Two (and probably more) are better than one when it comes to deploying servers for a web application. When we deploy our applications, we generally like to separate the database server from the application server. If we were deploying a PHP web application for instance, the web server (which also doubles as the application server in the simplest cases) will be deployed separately from the MySQL database server. That is going to cost more in terms of hardware resources but we’ve found out that it not only improves the application performance but it also increases the application reliability. At TimbaObjects, we obsess over the visual appeal, speed, data integrity and reliability of our applications and so our approach to building such applications generally means we separating data processing from data storage.
In early hours of this morning, one of our application servers which is being used to store, manage and process data for one of our clients went down. Our client is an accredited elections observation group and they recruit and train their election observers to fill out and send answers to an elections checklist (using structured text messages) to a shortcode which is then routed to an application we built that parses, validates and stores the data in this structured text message. It then sends out a response as a reply to the sender.
Our connectivity with the telecom operators is via an SMPP link with our content aggregators and that’s a good thing because if our server goes down for any reason, messages bound for our shortcode get aggregated until we re-establish the connection. This is about the second time we’ve had this problem in the close-to-one-year period this application has been live. Further investigations into the crash revealed that we ran out of memory on the box and while the operating system was attempting to salvage more memory by killing tasks, it seg-faulted. Unfortunately, our watchdog is unable to detect this condition and reboot the server so a reboot had to be done manually. This was an occurrence only happening on the application server; the database server has been largely unscathed - we have an uptime of over 303 days on the database server (as at the writing of this post).

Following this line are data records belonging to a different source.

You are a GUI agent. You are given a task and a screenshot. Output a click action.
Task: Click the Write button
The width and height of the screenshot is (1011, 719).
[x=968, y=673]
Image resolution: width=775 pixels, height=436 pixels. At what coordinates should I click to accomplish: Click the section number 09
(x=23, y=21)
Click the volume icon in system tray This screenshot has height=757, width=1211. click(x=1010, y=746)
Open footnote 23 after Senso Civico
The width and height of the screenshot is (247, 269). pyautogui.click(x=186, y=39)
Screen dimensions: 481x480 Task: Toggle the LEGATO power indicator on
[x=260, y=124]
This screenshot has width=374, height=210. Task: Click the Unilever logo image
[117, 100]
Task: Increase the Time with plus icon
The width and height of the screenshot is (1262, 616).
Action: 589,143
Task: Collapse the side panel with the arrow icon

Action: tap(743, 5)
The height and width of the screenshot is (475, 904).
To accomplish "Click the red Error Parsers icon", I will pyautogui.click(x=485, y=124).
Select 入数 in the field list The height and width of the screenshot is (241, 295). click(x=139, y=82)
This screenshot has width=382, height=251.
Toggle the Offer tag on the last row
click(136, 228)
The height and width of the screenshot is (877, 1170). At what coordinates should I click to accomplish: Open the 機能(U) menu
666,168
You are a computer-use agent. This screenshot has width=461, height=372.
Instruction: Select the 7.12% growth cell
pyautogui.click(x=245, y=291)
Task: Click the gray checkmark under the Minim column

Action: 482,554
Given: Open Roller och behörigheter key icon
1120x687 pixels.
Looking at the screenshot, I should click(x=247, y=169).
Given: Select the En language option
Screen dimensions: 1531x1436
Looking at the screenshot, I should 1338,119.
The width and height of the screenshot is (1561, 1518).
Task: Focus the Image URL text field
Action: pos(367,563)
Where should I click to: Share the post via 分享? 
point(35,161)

Our deployment uses an Apache server with mod_wsgi to serve the application and preforks 10 processes to serve requests. In order to provide access to previous elections data, we copy over this configuration for every election. With a current deployment covering five elections schedules, we have over 50 apache processes. With a server deployed with only 768MB of RAM, that’s a lot of memory we’re talking about here. The machine on which our web server is deployed also doubles as the SMS processing server. So we have an additional Kannel bearerbox and smsbox processes routing messages over HTTP to a node.js HTTP proxy server we built to handle HTTP requests on behalf of RapidSMS (which our application is built on). Add all this processes together and you have a box that’s about to go belly up.
We solved the problem by reducing the number of processes apache forks to handle requests for the archived applications since those applications don’t get used that much. From about 59 apache processes, it went down to 25. We’re currently using 56% of available RAM now to serve the applications and no swap yet. With a swap size of only 256MB, if we had something much bigger, we probably wouldn’t have run out of memory.
Of course we could have just used one server with a lot of RAM to serve both database and application servers, however, a lot of things can go wrong and the fewer applications you have running on a server, the better for its stability. You simply don’t want to have a single point of failure in your application architecture.
Next time, we’re considering separating the SMS processing application from the application server so in the event that the application server goes down, text messages will continue being processed.